Currently, the software is accessible only to a small cohort of individuals at Stanford Hospital — 33 physicians, nurses, physician’s assistants and nurse practitioners — who are monitoring its performance, refining its accuracy and enhancing its utility.
“Making the electronic medical record more user friendly means physicians can spend less time scouring every nook and cranny of it for the information they need,” said Sneha Jain, MD, a clinical assistant professor of medicine who has been an early user of the technology. “ChatEHR can help them get that information up front so they can spend time on what matters — talking to patients and figuring out what’s going on.”
When clinicians access the tool, they are greeted with: “Hi, 👋 I’m ChatEHR! Here to help you securely chat with the patient’s medical record.”
At that point, they can type in a slew of questions about the patient: Does this person have any allergies? What does their latest cholesterol test show? Have they had a colonoscopy? Were the results normal?
ChatEHR is not meant for medical advice, Shah said. The software is an information-gathering tool that can expedite the process and, ideally, save time. All decisions stay in health care experts’ hands.
Beyond a single search, ChatEHR can accelerate many of the time-consuming tasks that are part of a doctor’s everyday workload. Jonathan Chen, MD, PhD, a hospital physician and an assistant professor of medicine and of biomedical data sciences, noted that when a patient comes to the emergency room, the admitting doctor has to quickly figure out how to help them.
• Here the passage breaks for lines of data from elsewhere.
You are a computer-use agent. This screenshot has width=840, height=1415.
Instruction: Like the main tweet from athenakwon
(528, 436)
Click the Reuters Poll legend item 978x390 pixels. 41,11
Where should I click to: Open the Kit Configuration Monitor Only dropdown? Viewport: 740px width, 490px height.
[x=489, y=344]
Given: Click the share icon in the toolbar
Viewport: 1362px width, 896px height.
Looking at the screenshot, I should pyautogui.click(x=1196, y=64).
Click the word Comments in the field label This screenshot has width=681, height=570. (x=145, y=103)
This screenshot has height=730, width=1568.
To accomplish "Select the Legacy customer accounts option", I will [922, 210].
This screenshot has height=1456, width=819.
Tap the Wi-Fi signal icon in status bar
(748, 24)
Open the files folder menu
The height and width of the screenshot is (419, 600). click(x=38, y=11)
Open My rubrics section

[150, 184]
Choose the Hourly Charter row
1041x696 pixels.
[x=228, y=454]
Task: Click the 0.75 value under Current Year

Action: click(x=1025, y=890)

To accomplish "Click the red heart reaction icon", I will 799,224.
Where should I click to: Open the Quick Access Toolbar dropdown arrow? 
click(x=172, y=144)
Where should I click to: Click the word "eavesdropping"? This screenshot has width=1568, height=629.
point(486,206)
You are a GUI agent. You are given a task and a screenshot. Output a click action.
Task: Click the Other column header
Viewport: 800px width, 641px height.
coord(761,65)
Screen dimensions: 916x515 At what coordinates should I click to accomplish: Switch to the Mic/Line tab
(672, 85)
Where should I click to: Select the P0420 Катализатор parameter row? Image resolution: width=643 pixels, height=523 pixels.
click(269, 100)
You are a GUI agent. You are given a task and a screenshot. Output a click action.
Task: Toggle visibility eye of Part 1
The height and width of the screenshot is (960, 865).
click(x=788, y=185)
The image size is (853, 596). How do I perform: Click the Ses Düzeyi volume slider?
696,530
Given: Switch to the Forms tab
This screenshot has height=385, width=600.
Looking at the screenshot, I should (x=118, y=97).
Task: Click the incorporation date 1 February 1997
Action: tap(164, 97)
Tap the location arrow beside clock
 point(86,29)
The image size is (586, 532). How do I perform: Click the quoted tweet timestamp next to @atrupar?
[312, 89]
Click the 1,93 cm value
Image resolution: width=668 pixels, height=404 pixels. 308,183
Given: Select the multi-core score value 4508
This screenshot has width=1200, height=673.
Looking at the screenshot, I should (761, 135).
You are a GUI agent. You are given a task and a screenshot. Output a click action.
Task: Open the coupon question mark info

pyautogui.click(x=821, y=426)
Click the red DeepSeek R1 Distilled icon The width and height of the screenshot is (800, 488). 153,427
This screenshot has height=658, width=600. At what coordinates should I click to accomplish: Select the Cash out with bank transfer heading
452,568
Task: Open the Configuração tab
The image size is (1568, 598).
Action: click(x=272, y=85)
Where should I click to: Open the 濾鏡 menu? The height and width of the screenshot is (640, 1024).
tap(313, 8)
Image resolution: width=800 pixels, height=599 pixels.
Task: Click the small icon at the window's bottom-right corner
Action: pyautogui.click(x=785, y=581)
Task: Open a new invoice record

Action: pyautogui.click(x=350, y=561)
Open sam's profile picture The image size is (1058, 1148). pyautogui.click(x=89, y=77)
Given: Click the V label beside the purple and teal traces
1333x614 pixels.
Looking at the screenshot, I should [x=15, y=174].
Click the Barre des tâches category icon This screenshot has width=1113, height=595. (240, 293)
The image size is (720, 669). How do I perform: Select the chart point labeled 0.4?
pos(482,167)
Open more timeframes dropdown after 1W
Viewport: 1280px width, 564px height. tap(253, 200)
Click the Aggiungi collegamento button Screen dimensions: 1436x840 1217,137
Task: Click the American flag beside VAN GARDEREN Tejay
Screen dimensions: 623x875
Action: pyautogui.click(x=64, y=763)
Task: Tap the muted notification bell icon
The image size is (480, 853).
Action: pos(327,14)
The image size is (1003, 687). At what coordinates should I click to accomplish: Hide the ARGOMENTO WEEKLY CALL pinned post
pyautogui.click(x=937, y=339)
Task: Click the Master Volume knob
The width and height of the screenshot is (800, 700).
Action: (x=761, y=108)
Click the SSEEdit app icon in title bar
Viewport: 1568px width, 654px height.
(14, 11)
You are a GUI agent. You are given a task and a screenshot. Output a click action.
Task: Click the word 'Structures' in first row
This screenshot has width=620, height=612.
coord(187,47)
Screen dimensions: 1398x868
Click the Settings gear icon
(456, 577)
“It’s not just the chest pain they’re having in that moment that matters — it’s their whole story, what led up to this moment. All their prior history is relevant. What medications were they on, what side effects did they have, what surgeries took place and how did that affect them?” he said. “It’s a ton of work to go back and find all of that information during a time-sensitive case, so speeding up that process would be a big help.”
He added that ChatEHR could be helpful in some transfer cases. Patients who are transferred to Stanford Hospital for more advanced care generally arrive with a large packet of information, sometimes hundreds of pages long. “All of that medical history is crucial, but going in cold and sifting through that is a huge lift,” Chen said. “Having ChatEHR boil that down into a relevant summary would make that process smoother.” And, he said, it’s not just high-level summaries that ChatEHR provides, the physician can also ask probing follow-up questions to better understand the patient’s history.
The team is also building out something they call “automations,” or evaluative tasks based on a patient’s history and record. For example, the team has created an automation that can determine whether it’s appropriate to transfer a patient to the Stanford Medicine-affiliated Sequoia Hospital patient care unit, which offers more patient rooms. “That automated evaluation saves us the administrative burden of sifting through patient information and helps us quickly determine if a patient can be transferred, opening access to care here at Stanford Hospital,” Shah said. He and others are working on other automations, which would determine eligibility for hospice care, for example, or recommend additional attention post-surgery.
Shah and the team will continue evaluating ChatEHR’s use cases using MedHELM, an open-source, flexible and cost-effective framework for real-world LLM evaluation in medicine. There are also other accuracy-ensuring features that are in development, such as citations that show clinicians where bits of information came from within the medical record.
As the technology develops, the goal is to open ChatEHR to all clinicians who look at patient charts. “We’re rolling this out in accordance with our responsible AI guidelines, not only ensuring accuracy and performance, but making sure we have the educational resources and technical support available to make ChatEHR usable and useful to our workforce,” Shah said.
Stanford’s Department of Medicine and the Center for Biomedical Informatics Research also supported the work.